▶ **Assignment**: Reproduce the following material line for line, changing nothing.

[Dataset items]
--- START ---

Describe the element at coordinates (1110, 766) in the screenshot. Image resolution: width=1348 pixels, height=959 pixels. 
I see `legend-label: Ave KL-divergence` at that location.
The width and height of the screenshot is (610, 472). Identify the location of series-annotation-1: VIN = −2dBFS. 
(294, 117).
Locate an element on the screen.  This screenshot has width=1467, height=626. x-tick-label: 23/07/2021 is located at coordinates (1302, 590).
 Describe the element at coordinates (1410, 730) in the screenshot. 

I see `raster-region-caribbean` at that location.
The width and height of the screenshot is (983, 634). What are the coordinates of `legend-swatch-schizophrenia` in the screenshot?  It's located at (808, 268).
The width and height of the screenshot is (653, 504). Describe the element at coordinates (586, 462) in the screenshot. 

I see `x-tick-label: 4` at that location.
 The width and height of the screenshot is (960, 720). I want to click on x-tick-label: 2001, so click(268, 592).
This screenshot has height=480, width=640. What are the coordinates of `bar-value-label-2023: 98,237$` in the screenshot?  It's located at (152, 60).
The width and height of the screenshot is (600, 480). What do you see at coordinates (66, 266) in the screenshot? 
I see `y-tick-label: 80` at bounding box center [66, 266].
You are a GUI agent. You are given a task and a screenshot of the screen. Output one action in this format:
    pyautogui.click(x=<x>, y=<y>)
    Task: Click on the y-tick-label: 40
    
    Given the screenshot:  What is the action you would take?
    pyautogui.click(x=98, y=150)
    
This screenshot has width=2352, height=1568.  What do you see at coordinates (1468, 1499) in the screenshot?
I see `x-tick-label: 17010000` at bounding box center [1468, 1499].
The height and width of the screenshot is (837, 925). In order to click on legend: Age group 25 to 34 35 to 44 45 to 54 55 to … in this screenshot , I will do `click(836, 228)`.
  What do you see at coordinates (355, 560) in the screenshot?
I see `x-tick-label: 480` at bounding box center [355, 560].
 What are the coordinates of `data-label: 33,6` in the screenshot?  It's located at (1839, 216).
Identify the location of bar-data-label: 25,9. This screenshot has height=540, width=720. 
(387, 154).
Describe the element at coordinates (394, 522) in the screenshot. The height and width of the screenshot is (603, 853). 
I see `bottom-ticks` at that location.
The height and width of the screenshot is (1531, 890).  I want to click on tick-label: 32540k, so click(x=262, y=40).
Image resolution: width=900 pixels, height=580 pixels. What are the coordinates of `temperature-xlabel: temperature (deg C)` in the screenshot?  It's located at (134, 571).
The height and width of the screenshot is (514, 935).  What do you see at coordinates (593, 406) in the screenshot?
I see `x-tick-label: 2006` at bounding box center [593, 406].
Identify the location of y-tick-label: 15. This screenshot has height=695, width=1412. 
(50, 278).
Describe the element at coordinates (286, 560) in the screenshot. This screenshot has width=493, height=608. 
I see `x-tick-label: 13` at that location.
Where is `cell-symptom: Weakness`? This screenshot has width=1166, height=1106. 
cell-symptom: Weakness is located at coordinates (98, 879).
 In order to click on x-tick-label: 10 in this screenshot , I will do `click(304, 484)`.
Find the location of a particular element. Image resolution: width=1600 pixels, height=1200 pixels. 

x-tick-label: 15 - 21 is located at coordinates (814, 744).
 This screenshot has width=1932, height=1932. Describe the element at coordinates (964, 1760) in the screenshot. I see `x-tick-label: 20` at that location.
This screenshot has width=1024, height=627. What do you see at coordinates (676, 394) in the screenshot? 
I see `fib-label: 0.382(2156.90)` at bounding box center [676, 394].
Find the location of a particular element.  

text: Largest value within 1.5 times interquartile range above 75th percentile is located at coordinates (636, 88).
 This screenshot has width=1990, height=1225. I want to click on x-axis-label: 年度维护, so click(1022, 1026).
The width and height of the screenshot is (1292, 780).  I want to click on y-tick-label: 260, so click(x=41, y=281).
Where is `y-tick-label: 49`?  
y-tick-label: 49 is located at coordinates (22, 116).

--- END ---

▶ **Written solution**:
Describe the element at coordinates (1110, 766) in the screenshot. Image resolution: width=1348 pixels, height=959 pixels. 
I see `legend-label: Ave KL-divergence` at that location.
The width and height of the screenshot is (610, 472). Identify the location of series-annotation-1: VIN = −2dBFS. 
(294, 117).
Locate an element on the screen.  This screenshot has width=1467, height=626. x-tick-label: 23/07/2021 is located at coordinates (1302, 590).
 Describe the element at coordinates (1410, 730) in the screenshot. 

I see `raster-region-caribbean` at that location.
The width and height of the screenshot is (983, 634). What are the coordinates of `legend-swatch-schizophrenia` in the screenshot?  It's located at (808, 268).
The width and height of the screenshot is (653, 504). Describe the element at coordinates (586, 462) in the screenshot. 

I see `x-tick-label: 4` at that location.
 The width and height of the screenshot is (960, 720). I want to click on x-tick-label: 2001, so click(268, 592).
This screenshot has height=480, width=640. What are the coordinates of `bar-value-label-2023: 98,237$` in the screenshot?  It's located at (152, 60).
The width and height of the screenshot is (600, 480). What do you see at coordinates (66, 266) in the screenshot? 
I see `y-tick-label: 80` at bounding box center [66, 266].
You are a GUI agent. You are given a task and a screenshot of the screen. Output one action in this format:
    pyautogui.click(x=<x>, y=<y>)
    Task: Click on the y-tick-label: 40
    
    Given the screenshot:  What is the action you would take?
    pyautogui.click(x=98, y=150)
    
This screenshot has width=2352, height=1568.  What do you see at coordinates (1468, 1499) in the screenshot?
I see `x-tick-label: 17010000` at bounding box center [1468, 1499].
The height and width of the screenshot is (837, 925). In order to click on legend: Age group 25 to 34 35 to 44 45 to 54 55 to … in this screenshot , I will do `click(836, 228)`.
  What do you see at coordinates (355, 560) in the screenshot?
I see `x-tick-label: 480` at bounding box center [355, 560].
 What are the coordinates of `data-label: 33,6` in the screenshot?  It's located at (1839, 216).
Identify the location of bar-data-label: 25,9. This screenshot has height=540, width=720. 
(387, 154).
Describe the element at coordinates (394, 522) in the screenshot. The height and width of the screenshot is (603, 853). 
I see `bottom-ticks` at that location.
The height and width of the screenshot is (1531, 890).  I want to click on tick-label: 32540k, so click(x=262, y=40).
Image resolution: width=900 pixels, height=580 pixels. What are the coordinates of `temperature-xlabel: temperature (deg C)` in the screenshot?  It's located at (134, 571).
The height and width of the screenshot is (514, 935).  What do you see at coordinates (593, 406) in the screenshot?
I see `x-tick-label: 2006` at bounding box center [593, 406].
Identify the location of y-tick-label: 15. This screenshot has height=695, width=1412. 
(50, 278).
Describe the element at coordinates (286, 560) in the screenshot. This screenshot has width=493, height=608. 
I see `x-tick-label: 13` at that location.
Where is `cell-symptom: Weakness`? This screenshot has width=1166, height=1106. 
cell-symptom: Weakness is located at coordinates (98, 879).
 In order to click on x-tick-label: 10 in this screenshot , I will do `click(304, 484)`.
Find the location of a particular element. Image resolution: width=1600 pixels, height=1200 pixels. 

x-tick-label: 15 - 21 is located at coordinates (814, 744).
 This screenshot has width=1932, height=1932. Describe the element at coordinates (964, 1760) in the screenshot. I see `x-tick-label: 20` at that location.
This screenshot has width=1024, height=627. What do you see at coordinates (676, 394) in the screenshot? 
I see `fib-label: 0.382(2156.90)` at bounding box center [676, 394].
Find the location of a particular element.  

text: Largest value within 1.5 times interquartile range above 75th percentile is located at coordinates (636, 88).
 This screenshot has width=1990, height=1225. I want to click on x-axis-label: 年度维护, so click(1022, 1026).
The width and height of the screenshot is (1292, 780).  I want to click on y-tick-label: 260, so click(x=41, y=281).
Where is `y-tick-label: 49`?  
y-tick-label: 49 is located at coordinates (22, 116).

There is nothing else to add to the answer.